Search code examples
pythonpandaspep8

Is overwriting variables names for lengthy operations bad style?


I quite often find myself in a situation where I undertake several steps to get from my start data input to the output I want to have, e.g. in functions/loops. To avoid making my lines very long, I sometimes overwrite the variable name I am using in these operations.

One example would be:

df_2 = df_1.loc[(df1['id'] == val)]
df_2 = df_2[['c1','c2']]
df_2 = df_2.merge(df3, left_on='c1', right_on='c1'))

The only alternative I can come up with is:

df_2 = df_1.loc[(df1['id'] == val)][['c1','c2']]\
    .merge(df3, left_on='c1', right_on='c1'))  

But none of these options feels really clean. how should these situations be handled?


Solution

  • You can refer to this article which discusses exactly your question.

    The pandas core team now encourages the use of "method chaining". This is a style of programming in which you chain together multiple method calls into a single statement.

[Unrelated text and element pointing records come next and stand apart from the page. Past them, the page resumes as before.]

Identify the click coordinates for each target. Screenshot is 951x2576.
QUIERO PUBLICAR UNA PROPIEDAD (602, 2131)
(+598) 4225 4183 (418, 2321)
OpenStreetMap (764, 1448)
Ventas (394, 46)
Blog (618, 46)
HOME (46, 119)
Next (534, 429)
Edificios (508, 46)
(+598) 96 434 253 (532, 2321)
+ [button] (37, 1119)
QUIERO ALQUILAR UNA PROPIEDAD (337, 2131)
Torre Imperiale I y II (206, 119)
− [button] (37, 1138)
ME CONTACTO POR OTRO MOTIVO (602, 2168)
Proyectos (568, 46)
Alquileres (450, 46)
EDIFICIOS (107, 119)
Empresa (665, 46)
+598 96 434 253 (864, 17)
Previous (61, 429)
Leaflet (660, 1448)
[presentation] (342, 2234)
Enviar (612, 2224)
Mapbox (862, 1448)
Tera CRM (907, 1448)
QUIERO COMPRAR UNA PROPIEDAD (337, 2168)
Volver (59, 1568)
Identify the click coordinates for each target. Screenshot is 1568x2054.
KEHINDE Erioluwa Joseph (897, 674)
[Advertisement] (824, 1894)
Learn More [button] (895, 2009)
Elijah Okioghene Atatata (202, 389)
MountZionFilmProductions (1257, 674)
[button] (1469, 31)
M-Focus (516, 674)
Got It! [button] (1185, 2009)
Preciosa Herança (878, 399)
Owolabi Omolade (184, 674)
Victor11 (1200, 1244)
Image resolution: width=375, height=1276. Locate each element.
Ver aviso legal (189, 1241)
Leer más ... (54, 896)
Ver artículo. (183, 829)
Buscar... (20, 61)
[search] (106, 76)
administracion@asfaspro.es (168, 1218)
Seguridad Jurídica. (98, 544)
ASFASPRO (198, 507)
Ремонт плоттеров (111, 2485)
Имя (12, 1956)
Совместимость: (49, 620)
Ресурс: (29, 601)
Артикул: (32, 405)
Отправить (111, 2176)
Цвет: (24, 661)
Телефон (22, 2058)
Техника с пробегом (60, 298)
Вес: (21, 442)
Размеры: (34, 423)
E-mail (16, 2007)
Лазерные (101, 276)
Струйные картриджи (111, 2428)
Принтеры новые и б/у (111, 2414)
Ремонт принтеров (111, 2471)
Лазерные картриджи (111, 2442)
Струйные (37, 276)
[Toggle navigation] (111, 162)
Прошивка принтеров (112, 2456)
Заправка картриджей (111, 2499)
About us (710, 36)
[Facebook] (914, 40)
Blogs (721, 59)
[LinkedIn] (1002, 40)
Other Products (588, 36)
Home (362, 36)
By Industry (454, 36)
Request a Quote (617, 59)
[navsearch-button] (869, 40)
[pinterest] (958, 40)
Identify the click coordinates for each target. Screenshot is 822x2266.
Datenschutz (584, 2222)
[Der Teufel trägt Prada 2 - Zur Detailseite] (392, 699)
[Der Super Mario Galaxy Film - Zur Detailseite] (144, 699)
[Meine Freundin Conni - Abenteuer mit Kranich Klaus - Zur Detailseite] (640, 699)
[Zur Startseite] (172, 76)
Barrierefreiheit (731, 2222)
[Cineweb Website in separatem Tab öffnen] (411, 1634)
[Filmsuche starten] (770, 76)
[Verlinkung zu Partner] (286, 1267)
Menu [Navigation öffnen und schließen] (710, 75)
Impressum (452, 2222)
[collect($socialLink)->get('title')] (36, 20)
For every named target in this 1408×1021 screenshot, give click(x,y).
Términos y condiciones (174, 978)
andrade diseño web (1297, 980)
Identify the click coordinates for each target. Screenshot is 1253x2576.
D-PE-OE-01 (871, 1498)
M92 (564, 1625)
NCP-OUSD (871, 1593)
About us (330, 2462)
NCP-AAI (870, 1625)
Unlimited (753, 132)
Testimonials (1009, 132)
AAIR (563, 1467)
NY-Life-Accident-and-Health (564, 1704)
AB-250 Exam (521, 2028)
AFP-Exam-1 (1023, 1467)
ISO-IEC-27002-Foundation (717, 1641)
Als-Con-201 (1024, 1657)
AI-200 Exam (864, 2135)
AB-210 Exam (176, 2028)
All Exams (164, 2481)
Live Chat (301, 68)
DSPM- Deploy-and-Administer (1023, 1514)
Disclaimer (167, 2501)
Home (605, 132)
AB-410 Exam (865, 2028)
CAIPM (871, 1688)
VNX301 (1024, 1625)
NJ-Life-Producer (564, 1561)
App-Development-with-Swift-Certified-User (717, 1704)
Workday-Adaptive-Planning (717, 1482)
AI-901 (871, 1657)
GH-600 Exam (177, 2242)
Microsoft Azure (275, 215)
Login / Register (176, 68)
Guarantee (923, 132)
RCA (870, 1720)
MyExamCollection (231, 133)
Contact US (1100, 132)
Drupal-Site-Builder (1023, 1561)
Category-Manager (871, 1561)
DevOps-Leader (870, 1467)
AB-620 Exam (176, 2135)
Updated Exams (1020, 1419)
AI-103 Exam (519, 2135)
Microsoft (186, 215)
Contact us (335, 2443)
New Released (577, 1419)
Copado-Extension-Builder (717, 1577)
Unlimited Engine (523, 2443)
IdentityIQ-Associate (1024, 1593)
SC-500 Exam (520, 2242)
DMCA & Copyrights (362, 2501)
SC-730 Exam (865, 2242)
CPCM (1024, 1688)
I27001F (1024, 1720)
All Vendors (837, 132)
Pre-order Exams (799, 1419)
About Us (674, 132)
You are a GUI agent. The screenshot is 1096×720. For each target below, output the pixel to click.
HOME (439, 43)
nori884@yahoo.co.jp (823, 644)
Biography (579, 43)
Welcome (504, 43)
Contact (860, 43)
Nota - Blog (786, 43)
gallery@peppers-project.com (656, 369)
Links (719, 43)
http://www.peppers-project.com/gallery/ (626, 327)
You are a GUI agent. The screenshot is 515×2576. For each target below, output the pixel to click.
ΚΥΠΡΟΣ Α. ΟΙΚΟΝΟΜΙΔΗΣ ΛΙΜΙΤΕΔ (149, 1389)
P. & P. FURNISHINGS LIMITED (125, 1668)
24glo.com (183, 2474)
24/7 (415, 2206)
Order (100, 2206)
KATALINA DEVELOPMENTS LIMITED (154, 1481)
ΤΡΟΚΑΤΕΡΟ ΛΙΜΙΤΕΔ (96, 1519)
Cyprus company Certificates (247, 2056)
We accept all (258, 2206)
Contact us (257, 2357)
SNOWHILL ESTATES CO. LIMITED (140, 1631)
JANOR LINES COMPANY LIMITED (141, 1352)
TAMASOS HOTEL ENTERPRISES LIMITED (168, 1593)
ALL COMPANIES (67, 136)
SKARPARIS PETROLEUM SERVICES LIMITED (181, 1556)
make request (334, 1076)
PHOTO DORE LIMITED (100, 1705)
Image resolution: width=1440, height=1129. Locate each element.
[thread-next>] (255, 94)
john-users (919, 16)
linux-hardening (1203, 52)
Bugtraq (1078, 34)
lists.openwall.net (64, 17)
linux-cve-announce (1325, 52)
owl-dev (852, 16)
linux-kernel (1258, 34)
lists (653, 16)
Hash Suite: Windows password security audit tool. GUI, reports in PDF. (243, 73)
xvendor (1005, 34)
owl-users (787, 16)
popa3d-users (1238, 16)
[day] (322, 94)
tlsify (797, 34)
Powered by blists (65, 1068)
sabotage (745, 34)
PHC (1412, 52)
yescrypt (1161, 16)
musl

This allows you to pass intermediate results from one method to the next rather than storing the intermediate results using variables.

    In addition to prettifying the chained codes by using brackets and indentation like @perl's answer, you might also find using functions like .query() and .assign() useful for coding in a "method chaining" style.

    Of course, there are some drawbacks for method chaining, especially when excessive:

    "One drawback to excessively long chains is that debugging can be harder. If something looks wrong at the end, you don't have intermediate values to inspect."